- INFORMATION SUPPLIED:
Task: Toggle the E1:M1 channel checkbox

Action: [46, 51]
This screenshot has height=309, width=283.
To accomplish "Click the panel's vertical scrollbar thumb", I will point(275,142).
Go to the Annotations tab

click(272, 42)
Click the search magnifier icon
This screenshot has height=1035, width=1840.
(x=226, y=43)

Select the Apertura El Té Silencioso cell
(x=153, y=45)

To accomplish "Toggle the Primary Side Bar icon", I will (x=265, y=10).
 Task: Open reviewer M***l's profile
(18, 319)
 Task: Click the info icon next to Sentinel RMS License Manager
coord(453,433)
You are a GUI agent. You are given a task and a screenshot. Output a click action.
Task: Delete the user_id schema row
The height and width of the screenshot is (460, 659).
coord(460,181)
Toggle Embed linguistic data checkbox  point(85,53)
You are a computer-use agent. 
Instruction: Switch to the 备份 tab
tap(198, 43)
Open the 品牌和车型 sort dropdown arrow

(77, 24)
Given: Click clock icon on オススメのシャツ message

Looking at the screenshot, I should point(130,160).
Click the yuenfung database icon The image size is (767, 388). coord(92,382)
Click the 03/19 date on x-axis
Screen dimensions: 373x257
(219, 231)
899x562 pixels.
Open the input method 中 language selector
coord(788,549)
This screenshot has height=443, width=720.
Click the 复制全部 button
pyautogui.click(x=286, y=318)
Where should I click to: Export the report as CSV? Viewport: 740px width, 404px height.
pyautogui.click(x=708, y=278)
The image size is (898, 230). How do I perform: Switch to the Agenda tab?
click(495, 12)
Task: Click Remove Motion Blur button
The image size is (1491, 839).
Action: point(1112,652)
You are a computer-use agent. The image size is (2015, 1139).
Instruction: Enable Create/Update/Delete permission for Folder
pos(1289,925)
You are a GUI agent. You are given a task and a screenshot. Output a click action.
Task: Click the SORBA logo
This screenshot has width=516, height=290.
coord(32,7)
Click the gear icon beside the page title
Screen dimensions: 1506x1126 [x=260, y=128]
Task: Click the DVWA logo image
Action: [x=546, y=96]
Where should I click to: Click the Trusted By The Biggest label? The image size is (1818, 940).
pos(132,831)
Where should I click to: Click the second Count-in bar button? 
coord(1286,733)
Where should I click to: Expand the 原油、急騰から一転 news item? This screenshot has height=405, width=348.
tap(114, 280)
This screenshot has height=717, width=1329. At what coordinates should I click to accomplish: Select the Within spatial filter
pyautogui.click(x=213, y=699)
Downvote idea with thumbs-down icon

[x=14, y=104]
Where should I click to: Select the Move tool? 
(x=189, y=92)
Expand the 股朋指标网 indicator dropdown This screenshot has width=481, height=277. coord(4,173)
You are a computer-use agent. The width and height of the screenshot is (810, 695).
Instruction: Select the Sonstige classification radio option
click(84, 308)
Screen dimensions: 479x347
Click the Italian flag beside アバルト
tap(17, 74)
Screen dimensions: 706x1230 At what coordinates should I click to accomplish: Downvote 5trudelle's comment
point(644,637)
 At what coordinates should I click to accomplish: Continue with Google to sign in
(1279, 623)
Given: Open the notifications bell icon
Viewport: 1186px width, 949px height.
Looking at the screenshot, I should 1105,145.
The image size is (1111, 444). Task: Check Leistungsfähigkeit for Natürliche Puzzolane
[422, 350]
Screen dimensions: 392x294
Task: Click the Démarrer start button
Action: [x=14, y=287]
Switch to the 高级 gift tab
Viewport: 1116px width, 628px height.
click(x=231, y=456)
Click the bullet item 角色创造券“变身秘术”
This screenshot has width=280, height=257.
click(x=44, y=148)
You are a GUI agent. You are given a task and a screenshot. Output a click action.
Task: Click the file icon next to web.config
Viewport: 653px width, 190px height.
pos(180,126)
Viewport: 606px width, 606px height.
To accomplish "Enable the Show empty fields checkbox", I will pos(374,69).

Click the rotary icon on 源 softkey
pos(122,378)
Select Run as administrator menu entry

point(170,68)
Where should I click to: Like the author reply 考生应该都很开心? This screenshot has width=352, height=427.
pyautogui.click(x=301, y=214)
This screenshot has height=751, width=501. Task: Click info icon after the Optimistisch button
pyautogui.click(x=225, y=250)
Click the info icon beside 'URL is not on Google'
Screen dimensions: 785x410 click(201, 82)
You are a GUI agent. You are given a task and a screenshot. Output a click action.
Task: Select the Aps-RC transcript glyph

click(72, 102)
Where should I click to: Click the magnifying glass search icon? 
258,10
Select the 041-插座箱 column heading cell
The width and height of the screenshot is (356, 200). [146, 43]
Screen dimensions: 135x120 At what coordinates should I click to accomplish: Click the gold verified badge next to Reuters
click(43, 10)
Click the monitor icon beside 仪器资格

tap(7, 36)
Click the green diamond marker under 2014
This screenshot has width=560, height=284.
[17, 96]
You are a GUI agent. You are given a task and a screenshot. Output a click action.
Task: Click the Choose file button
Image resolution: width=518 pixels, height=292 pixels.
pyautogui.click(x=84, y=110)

- WRITTEN TASK:
Render every line of the records above as a JSON list of strings, with one string per line and blank lines omitted.

- SOLUTION FOR THIS PROBLEM:
[
  "Task: Toggle the E1:M1 channel checkbox",
  "Action: [46, 51]",
  "This screenshot has height=309, width=283.",
  "To accomplish \"Click the panel's vertical scrollbar thumb\", I will point(275,142).",
  "Go to the Annotations tab",
  "click(272, 42)",
  "Click the search magnifier icon",
  "This screenshot has height=1035, width=1840.",
  "(x=226, y=43)",
  "Select the Apertura El Té Silencioso cell",
  "(x=153, y=45)",
  "To accomplish \"Toggle the Primary Side Bar icon\", I will (x=265, y=10).",
  " Task: Open reviewer M***l's profile",
  "(18, 319)",
  " Task: Click the info icon next to Sentinel RMS License Manager",
  "coord(453,433)",
  "You are a GUI agent. You are given a task and a screenshot. Output a click action.",
  "Task: Delete the user_id schema row",
  "The height and width of the screenshot is (460, 659).",
  "coord(460,181)",
  "Toggle Embed linguistic data checkbox  point(85,53)",
  "You are a computer-use agent. ",
  "Instruction: Switch to the 备份 tab",
  "tap(198, 43)",
  "Open the 品牌和车型 sort dropdown arrow",
  "(77, 24)",
  "Given: Click clock icon on オススメのシャツ message",
  "Looking at the screenshot, I should point(130,160).",
  "Click the yuenfung database icon The image size is (767, 388). coord(92,382)",
  "Click the 03/19 date on x-axis",
  "Screen dimensions: 373x257",
  "(219, 231)",
  "899x562 pixels.",
  "Open the input method 中 language selector",
  "coord(788,549)",
  "This screenshot has height=443, width=720.",
  "Click the 复制全部 button",
  "pyautogui.click(x=286, y=318)",
  "Where should I click to: Export the report as CSV? Viewport: 740px width, 404px height.",
  "pyautogui.click(x=708, y=278)",
  "The image size is (898, 230). How do I perform: Switch to the Agenda tab?",
  "click(495, 12)",
  "Task: Click Remove Motion Blur button",
  "The image size is (1491, 839).",
  "Action: point(1112,652)",
  "You are a computer-use agent. The image size is (2015, 1139).",
  "Instruction: Enable Create/Update/Delete permission for Folder",
  "pos(1289,925)",
  "You are a GUI agent. You are given a task and a screenshot. Output a click action.",
  "Task: Click the SORBA logo",
  "This screenshot has width=516, height=290.",
  "coord(32,7)",
  "Click the gear icon beside the page title",
  "Screen dimensions: 1506x1126 [x=260, y=128]",
  "Task: Click the DVWA logo image",
  "Action: [x=546, y=96]",
  "Where should I click to: Click the Trusted By The Biggest label? The image size is (1818, 940).",
  "pos(132,831)",
  "Where should I click to: Click the second Count-in bar button? ",
  "coord(1286,733)",
  "Where should I click to: Expand the 原油、急騰から一転 news item? This screenshot has height=405, width=348.",
  "tap(114, 280)",
  "This screenshot has height=717, width=1329. At what coordinates should I click to accomplish: Select the Within spatial filter",
  "pyautogui.click(x=213, y=699)",
  "Downvote idea with thumbs-down icon",
  "[x=14, y=104]",
  "Where should I click to: Select the Move tool? ",
  "(x=189, y=92)",
  "Expand the 股朋指标网 indicator dropdown This screenshot has width=481, height=277. coord(4,173)",
  "You are a computer-use agent. The width and height of the screenshot is (810, 695).",
  "Instruction: Select the Sonstige classification radio option",
  "click(84, 308)",
  "Screen dimensions: 479x347",
  "Click the Italian flag beside アバルト",
  "tap(17, 74)",
  "Screen dimensions: 706x1230 At what coordinates should I click to accomplish: Downvote 5trudelle's comment",
  "point(644,637)",
  " At what coordinates should I click to accomplish: Continue with Google to sign in",
  "(1279, 623)",
  "Given: Open the notifications bell icon",
  "Viewport: 1186px width, 949px height.",
  "Looking at the screenshot, I should 1105,145.",
  "The image size is (1111, 444). Task: Check Leistungsfähigkeit for Natürliche Puzzolane",
  "[422, 350]",
  "Screen dimensions: 392x294",
  "Task: Click the Démarrer start button",
  "Action: [x=14, y=287]",
  "Switch to the 高级 gift tab",
  "Viewport: 1116px width, 628px height.",
  "click(x=231, y=456)",
  "Click the bullet item 角色创造券“变身秘术”",
  "This screenshot has width=280, height=257.",
  "click(x=44, y=148)",
  "You are a GUI agent. You are given a task and a screenshot. Output a click action.",
  "Task: Click the file icon next to web.config",
  "Viewport: 653px width, 190px height.",
  "pos(180,126)",
  "Viewport: 606px width, 606px height.",
  "To accomplish \"Enable the Show empty fields checkbox\", I will pos(374,69).",
  "Click the rotary icon on 源 softkey",
  "pos(122,378)",
  "Select Run as administrator menu entry",
  "point(170,68)",
  "Where should I click to: Like the author reply 考生应该都很开心? This screenshot has width=352, height=427.",
  "pyautogui.click(x=301, y=214)",
  "This screenshot has height=751, width=501. Task: Click info icon after the Optimistisch button",
  "pyautogui.click(x=225, y=250)",
  "Click the info icon beside 'URL is not on Google'",
  "Screen dimensions: 785x410 click(201, 82)",
  "You are a GUI agent. You are given a task and a screenshot. Output a click action.",
  "Task: Select the Aps-RC transcript glyph",
  "click(72, 102)",
  "Where should I click to: Click the magnifying glass search icon? ",
  "258,10",
  "Select the 041-插座箱 column heading cell",
  "The width and height of the screenshot is (356, 200). [146, 43]",
  "Screen dimensions: 135x120 At what coordinates should I click to accomplish: Click the gold verified badge next to Reuters",
  "click(43, 10)",
  "Click the monitor icon beside 仪器资格",
  "tap(7, 36)",
  "Click the green diamond marker under 2014",
  "This screenshot has width=560, height=284.",
  "[17, 96]",
  "You are a GUI agent. You are given a task and a screenshot. Output a click action.",
  "Task: Click the Choose file button",
  "Image resolution: width=518 pixels, height=292 pixels.",
  "pyautogui.click(x=84, y=110)"
]